# Self Sufficiency/Living off the Land or Off the Grid > Cooking, Food Storage, & Preserving >  A couple cast iron cookware questions

## sofasurfer

When I clean a CI pan down to bare metal I notice a very distinct smell, like it must be the smell of bare iron. Does iron have a smell? I also notice that when I wash a bare iron pan it has a constant black "discharge". Is iron so soft that washing removes enough iron that it makes the water black?
When I oil a pan and heat it and then wipe it out I also get a black residue on the paper towel. Is this soot? Is it from the cooked oil? Am I not getting my pans properly clean?

----------


## Rick

Cast iron is a very porous material. When you initially treat cast iron you are heating it to open the pores in the metal so the oil you wipe it down with can penetrate. Once the metal cools it traps the oil in the microscopic pores and that prevents food from sticking. The only smell I've noticed on new or retreated cast iron is the metal but only when it has been heated. 

I have to ask why you are cleaning the cast iron to bare metal? That removes all the seasoning that you want to have build up in the pan. Simply rinse it out and wipe dry. If you have any residual food that adheres then use a nylon/plastic scraper to lightly work the food loose. Then wipe the pan down with oil before putting it away. The black residue that you are wiping out is the seasoning. That's what is making your water and your paper towels black. You WANT that to remain in the pan. That's what makes cast iron work.

:::

Exercise requirements:
a - Decide whether each statement below agrees with the cast iron cookware thread. Answer yes or no for each, and quote the deciding words of the thread. (i) Rick says the only smell he has noticed on new or retreated cast iron comes from the metal, and only when it has been heated. (ii) Rick advises scrubbing stuck food off with steel wool. (iii) Rick identifies the black residue on the paper towels as the seasoning.
b - Write the next part of the cast iron cookware thread, picking up after its final sentence.

Dataset section:
:::

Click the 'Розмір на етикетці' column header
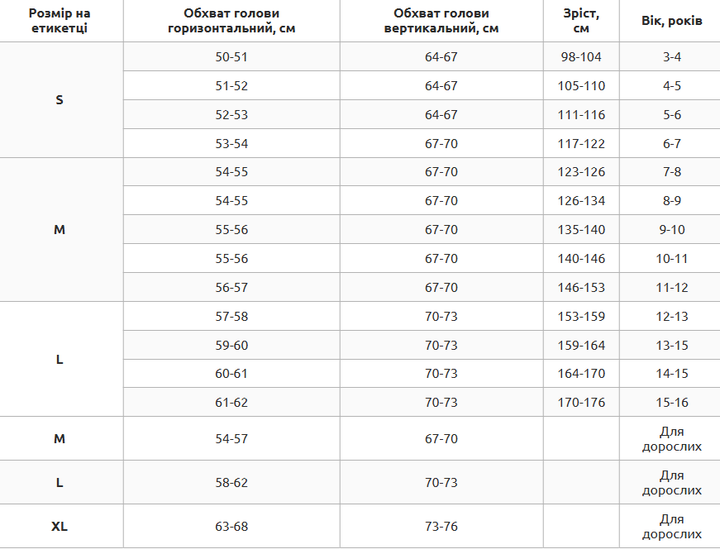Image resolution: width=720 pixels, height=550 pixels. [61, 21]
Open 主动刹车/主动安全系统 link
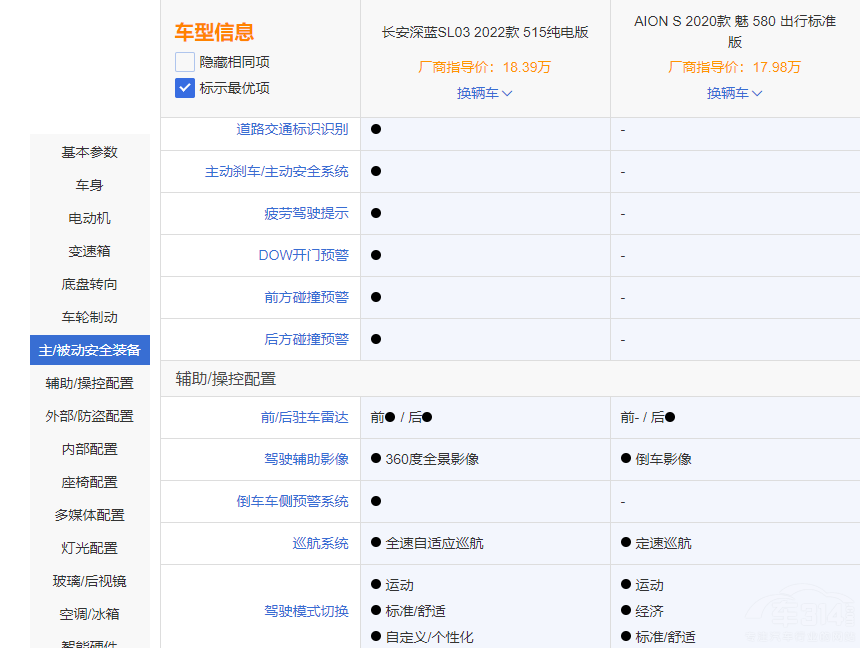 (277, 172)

:::

Final answers:
a -
(i) Yes: "The only smell I've noticed on new or retreated cast iron is the metal but only when it has been heated."
(ii) No: "If you have any residual food that adheres then use a nylon/plastic scraper to lightly work the food loose."
(iii) Yes: "The black residue that you are wiping out is the seasoning."

b -
----------


## sofasurfer

I only take them down to bare metal when I first acquire them. And one of them then got left in a damp area and started to rust a little so I had to start from scratch again.

----------


## Wise Old Owl

Nobody dies of rust.  Stop the worry.

----------


## sofasurfer

> Nobody dies of rust.  Stop the worry.


I agree, but I figured that rust would not allow for a smooth no-stick surface, right? I was wondering, though, if repeated seasonings wouldn't actually remove rust, but I didn't really think so.

----------


## Rick

If they are new then you are probably seeing manufacturing dust on the metal. Clean it, season it and it should be fine. If the rust is very light you can use vinegar and a scotch bright pad to remove it. If it's heave then use a brillo pad. Reseason and enjoy.

----------


## natertot

If rust is super bad on cast iron, I will actually place a wire bit into a drill and go to town. I then follow up with a sanding disk bit in the drill and work from 180 grit up to 400 grit. After that, I will place it in the oven using the "self cleaning mode" to get all the other stuff out. Next, I pour boiling water over it to "flush" any remaining crud out. Finally I rub shortening all over the cast iron, place a small "heap" to the inside, and bake it in the oven at 250-300 for 2-3 hours.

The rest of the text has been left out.